• [BRIEF]
Show every line of the data where the word "will" can be found.

• [INPUT DATA]
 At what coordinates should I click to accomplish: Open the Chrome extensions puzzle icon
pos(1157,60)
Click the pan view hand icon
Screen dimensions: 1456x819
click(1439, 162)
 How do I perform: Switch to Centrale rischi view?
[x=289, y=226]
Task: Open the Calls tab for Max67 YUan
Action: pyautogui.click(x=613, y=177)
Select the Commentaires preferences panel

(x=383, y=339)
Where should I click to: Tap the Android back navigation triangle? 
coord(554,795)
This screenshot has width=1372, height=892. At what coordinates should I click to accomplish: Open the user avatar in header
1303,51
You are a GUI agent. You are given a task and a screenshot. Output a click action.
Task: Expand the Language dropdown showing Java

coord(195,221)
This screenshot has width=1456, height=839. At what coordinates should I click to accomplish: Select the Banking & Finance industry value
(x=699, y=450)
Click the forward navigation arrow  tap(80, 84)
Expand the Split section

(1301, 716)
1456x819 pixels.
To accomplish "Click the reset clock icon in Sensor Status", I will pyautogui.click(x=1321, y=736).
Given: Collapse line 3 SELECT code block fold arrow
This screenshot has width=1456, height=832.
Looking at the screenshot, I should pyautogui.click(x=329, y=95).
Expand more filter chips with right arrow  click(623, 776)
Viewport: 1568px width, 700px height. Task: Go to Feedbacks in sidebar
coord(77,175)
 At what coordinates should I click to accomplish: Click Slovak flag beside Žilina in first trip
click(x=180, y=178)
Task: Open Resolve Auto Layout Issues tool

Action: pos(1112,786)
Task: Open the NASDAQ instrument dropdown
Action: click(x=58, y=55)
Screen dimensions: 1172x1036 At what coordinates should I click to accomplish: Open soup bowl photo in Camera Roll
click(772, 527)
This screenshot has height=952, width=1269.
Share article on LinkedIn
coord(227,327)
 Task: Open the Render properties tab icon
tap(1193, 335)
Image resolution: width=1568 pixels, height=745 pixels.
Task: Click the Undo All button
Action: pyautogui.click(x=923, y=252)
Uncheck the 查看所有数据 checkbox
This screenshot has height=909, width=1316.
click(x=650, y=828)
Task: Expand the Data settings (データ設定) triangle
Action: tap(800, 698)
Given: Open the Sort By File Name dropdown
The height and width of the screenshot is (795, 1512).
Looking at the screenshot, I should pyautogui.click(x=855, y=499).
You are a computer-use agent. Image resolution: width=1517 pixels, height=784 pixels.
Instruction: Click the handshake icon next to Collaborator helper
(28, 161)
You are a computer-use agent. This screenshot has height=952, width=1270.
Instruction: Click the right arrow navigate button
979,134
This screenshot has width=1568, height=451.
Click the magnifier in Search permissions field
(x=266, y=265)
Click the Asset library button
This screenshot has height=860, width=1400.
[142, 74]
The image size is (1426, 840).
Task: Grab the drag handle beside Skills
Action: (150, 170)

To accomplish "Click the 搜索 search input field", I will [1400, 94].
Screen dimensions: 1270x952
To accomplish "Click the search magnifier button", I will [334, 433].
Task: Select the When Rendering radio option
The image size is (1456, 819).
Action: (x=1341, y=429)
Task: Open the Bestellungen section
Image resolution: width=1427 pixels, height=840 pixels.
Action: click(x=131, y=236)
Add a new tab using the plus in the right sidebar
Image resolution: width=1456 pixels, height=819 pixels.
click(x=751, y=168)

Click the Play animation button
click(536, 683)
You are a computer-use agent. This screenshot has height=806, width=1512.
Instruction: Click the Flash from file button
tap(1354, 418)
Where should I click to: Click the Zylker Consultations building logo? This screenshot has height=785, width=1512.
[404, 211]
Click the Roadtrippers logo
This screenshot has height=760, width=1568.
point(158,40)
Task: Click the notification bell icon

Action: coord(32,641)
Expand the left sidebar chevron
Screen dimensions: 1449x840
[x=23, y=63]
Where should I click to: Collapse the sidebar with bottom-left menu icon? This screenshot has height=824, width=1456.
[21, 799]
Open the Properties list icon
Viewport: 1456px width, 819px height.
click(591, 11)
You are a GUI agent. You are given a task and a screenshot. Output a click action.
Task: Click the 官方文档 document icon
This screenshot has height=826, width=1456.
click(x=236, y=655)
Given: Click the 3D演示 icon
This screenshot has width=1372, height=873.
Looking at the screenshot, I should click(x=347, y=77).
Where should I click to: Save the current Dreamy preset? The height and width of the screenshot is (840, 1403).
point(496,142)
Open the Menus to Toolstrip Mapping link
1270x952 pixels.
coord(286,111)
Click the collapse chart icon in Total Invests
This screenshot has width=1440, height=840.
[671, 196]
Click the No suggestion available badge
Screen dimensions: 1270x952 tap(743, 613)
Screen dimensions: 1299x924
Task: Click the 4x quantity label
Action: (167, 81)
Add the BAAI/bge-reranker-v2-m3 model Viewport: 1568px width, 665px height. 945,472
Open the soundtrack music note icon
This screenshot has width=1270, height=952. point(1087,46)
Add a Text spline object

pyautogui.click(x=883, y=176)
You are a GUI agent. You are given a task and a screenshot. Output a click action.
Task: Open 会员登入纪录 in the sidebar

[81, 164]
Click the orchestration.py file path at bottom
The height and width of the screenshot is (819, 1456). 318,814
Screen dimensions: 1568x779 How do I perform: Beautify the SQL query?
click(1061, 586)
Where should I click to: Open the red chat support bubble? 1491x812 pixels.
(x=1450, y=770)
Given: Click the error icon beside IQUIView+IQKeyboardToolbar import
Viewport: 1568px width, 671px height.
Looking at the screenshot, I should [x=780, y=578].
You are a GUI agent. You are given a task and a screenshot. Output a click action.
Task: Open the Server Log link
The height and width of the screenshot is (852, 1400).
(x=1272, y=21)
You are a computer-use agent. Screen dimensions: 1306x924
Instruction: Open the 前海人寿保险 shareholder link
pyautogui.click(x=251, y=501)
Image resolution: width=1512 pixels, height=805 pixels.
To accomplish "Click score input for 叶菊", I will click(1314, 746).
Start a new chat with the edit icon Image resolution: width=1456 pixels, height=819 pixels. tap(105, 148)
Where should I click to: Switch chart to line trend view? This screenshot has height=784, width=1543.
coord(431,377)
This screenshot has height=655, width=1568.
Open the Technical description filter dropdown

• [OUTPUT OF THE TASK]
To accomplish "Click the reset clock icon in Sensor Status", I will pyautogui.click(x=1321, y=736).
To accomplish "Click the 搜索 search input field", I will [1400, 94].
To accomplish "Click the search magnifier button", I will [334, 433].
To accomplish "Click score input for 叶菊", I will click(1314, 746).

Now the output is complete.